Reynolds, V. (2010). Fluid and Imperfect Ally Positioning: Some Gifts of Queer TheoryContext. October 2010, Association for Family and Systemic Therapy, UK, 13-17

Video 4 – Creating Cultures of Collective Accountability

To be truly client-centered, we are required to create relationships with co-workers that allow for a culture of critique. To do this we need to create intentional relationships of respect and dignity. This requires us to speak to each other about the heart of our work and the collective ethics that sustain us in the work. We need to be able to tell the difference between critique or criticism and attack. We also need to get comfortable with discomfort and distinguish between feeling uncomfortable and feeling truly unsafe. And our commitment to keeping clients at the heart of our work means we will need to have the moral courage to speak truth to power, and to hold each other to account.

Reference Article Links:

Reynolds, V. (2014). Centering ethics in therapeutic supervision: Fostering cultures of critique and structuring safetyThe International Journal of Narrative Therapy and Community Work. No. 1, 1-13.

Reynolds, V. (2009). Collective ethics as a path to resisting burnoutInsights: The Clinical Counsellor’s Magazine & News, December 2009, 6-7.

Exercise Links:

Witnessing Our Collective Ethics (2012)

Video 5 – Debriefing with Collective Care

Debriefing that is centered on traumatic details, happens too late, and has no structure for safety or usefulness can be retraumatizing to workers and lead to venting and despair.
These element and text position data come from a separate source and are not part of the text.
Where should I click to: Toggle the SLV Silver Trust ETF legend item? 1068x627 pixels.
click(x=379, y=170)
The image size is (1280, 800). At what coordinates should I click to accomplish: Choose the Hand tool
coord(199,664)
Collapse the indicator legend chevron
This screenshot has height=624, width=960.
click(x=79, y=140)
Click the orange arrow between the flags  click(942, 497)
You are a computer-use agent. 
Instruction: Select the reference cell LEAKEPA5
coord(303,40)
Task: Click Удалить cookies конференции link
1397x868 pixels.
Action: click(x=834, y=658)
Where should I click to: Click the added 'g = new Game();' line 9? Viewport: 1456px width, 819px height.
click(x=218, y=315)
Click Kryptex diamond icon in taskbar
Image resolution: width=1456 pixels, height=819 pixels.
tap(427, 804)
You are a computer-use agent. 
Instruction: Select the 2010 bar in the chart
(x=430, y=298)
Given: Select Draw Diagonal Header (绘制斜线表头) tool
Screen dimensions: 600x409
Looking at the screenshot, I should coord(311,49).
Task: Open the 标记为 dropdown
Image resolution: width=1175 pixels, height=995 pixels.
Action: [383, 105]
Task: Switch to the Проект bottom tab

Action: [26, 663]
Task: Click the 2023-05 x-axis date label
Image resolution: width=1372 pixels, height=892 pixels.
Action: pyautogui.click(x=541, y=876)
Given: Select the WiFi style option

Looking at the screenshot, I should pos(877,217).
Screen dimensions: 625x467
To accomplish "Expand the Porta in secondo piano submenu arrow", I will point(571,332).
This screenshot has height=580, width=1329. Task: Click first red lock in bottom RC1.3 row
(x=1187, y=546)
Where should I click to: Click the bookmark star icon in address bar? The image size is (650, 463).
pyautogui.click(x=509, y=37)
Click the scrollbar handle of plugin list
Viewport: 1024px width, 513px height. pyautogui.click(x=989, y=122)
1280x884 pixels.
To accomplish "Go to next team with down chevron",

We’re looking to debrief in ways that honour connection, center our collective care, and are an enactment of our commitments to each other as co-workers. We begin by committing to connecting immediately following a traumatic event, co-regulating each other, and staying with connection to prevent further traumatizing each other. We know that the research for responding to the opioid epidemic/poisonings comes from the ‘first-first responders,’ and so our debriefing method needs to address these new learnings as well as incorporate a thorough critique of what needs to be different.

Exercise Links:

Creating Your Solidarity Team (2010)

Video 6 – Differentiating Between Dignified Meaningful Death & Tragic Death

When we are responding to the opioid epidemic/poisonings we are experiencing tragic deaths. This is very different from death as a part of life, where it can be meaningful and dignified. It is important for workers to differentiate between death from overdoses and death as a part of life, and to map our cultural, spiritual, familial, family of choice’s and social networks’ responses to death.

Exercise Links:

Holding on with Letting Go (2017) – Responding ethically to tragic death requires intentional responses that invite workers to begin by witnessing the humanity of the people who have died. Workers are invited to acknowledge the lives, and not the deaths, of the deceased first, and to reflect upon their relationships with the deceased, centering not on traumatic details, but on our usefulness and connection to them. Workers should acknowledge that we learn our work on the backs of clients and that they have been our teachers. We are required to not let people who have died in the opioid epidemic/poisonings become just a number, and commit to keeping their teachings alive, resisting their disappearance, and working from our locations of privilege and access to power to resist and end this horror.